Michelle ressalta a importância de que crianças surdas aprendam desde cedo a língua brasileira de sinais, cujo dia nacional é celebrado nesta quarta-feira, 24 de abril. “Quando conheci crianças surdas numa escola bilíngue em Recife, eu fiquei tão admirada por elas. Elas entendem todas as perguntas, expressam melhor as frases em contexto em libras e em português escrito. Com certeza, seria melhor o ensino bilíngue para as crianças surdas”, explica.
Apesar de não ter tido essa oportunidade, Michelle Arrais conseguiu formar-se em arquitetura, área em que atuou por sete anos até decidir investir na vida acadêmica. Ela conta que estudou em uma escola inclusiva e particular, sem intérprete nem disciplina de libras e que, a partir da quinta série, precisou ter um reforço para entender os conteúdos.
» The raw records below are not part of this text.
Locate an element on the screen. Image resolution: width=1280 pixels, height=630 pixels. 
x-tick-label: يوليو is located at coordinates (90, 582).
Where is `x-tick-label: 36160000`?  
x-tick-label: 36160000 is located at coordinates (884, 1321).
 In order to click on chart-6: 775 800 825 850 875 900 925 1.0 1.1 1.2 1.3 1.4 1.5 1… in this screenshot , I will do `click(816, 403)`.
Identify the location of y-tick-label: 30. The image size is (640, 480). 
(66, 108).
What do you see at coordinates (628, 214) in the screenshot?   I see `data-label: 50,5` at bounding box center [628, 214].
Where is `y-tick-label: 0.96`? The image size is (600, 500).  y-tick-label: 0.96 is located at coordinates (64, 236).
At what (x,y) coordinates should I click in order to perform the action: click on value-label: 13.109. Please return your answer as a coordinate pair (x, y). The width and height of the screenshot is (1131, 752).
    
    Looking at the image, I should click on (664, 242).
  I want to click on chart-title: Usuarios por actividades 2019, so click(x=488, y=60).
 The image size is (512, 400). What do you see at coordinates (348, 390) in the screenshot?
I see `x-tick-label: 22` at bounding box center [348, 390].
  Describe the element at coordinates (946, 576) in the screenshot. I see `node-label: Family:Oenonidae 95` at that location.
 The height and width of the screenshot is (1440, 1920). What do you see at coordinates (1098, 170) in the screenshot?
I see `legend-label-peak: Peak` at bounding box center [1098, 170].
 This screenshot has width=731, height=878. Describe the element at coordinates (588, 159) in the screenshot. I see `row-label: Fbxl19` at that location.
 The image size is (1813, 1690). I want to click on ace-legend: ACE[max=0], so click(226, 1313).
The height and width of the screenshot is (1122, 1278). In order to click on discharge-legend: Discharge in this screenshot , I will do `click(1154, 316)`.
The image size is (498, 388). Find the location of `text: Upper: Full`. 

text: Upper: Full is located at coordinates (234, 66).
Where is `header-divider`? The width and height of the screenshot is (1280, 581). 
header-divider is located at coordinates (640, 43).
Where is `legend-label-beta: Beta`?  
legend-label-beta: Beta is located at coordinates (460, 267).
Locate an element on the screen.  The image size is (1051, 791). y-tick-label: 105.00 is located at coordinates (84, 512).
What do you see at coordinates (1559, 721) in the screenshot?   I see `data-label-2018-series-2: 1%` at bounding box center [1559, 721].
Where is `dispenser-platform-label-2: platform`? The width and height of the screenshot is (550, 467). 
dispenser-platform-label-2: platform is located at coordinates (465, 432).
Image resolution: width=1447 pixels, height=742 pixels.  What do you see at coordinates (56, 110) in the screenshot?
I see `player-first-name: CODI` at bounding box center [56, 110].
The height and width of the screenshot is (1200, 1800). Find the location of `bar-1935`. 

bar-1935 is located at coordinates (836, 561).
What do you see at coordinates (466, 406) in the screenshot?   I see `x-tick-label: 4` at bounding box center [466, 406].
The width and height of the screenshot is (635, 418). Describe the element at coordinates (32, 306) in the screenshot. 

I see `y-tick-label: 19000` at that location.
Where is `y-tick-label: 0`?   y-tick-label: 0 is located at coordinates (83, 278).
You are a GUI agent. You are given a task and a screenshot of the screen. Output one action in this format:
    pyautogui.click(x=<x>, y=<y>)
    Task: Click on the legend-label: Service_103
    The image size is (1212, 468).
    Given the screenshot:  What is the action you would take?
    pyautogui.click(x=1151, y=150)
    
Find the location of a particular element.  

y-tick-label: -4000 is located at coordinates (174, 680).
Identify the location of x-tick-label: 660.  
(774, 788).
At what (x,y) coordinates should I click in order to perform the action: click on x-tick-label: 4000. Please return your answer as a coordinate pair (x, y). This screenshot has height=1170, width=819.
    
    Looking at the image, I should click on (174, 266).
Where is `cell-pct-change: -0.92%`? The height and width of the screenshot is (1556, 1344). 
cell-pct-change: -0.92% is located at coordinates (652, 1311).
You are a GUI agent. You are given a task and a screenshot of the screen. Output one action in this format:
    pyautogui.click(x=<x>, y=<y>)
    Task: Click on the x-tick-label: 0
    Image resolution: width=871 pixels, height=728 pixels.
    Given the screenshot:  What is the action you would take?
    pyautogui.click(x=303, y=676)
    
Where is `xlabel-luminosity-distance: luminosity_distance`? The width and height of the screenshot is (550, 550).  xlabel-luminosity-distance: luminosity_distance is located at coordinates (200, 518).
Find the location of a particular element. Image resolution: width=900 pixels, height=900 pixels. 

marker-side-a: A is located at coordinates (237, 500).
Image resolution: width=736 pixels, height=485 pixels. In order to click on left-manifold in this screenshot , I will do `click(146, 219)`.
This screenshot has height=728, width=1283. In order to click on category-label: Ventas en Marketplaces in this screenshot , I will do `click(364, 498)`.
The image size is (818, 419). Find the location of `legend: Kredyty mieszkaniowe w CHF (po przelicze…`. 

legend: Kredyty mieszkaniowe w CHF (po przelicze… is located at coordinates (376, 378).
Na faculdade de arquitetura, teve intérpretes e conseguiu um desempenho melhor.
“O curso de licenciatura de libras foi o melhor curso, acessível para todos; os professores, surdos e ouvintes sabiam sinalizar libras sem ser necessário um intérprete acompanhante. Isso me deixou mais independente e foi marcante na minha vida”, relata. E essa é a proposta da educação bilíngue: alfabetizar as pessoas surdas na língua brasileira de sinais para que, desde crianças, elas possam ter autonomia para se comunicar e aprender.
Famílias – O apoio das famílias é essencial para que as crianças surdas possam desenvolver melhor a língua de sinais. O ideal, afirma Ana Regina Campello, é que os familiares também aprendam a se comunicar em libras o mais cedo possível. “O engajamento da família no aprendizado de libras é fundamental para que todos os possam interagir de maneira harmoniosa, sem conflito, objetivando o alcance de uma melhor comunicação no desenvolvimento dos filhos até a vida adulta”, explica.
“Sempre me orgulhei de ser surda desde nascença e agradeço à minha mãe por ter me ensinado a voar para me tornar independente desde cedo”, conta Michelle. “Atualmente, sou independente e consigo batalhar tudo sozinha, seja com a comunicação oralizada, sinalizada ou em português escrito”, completa.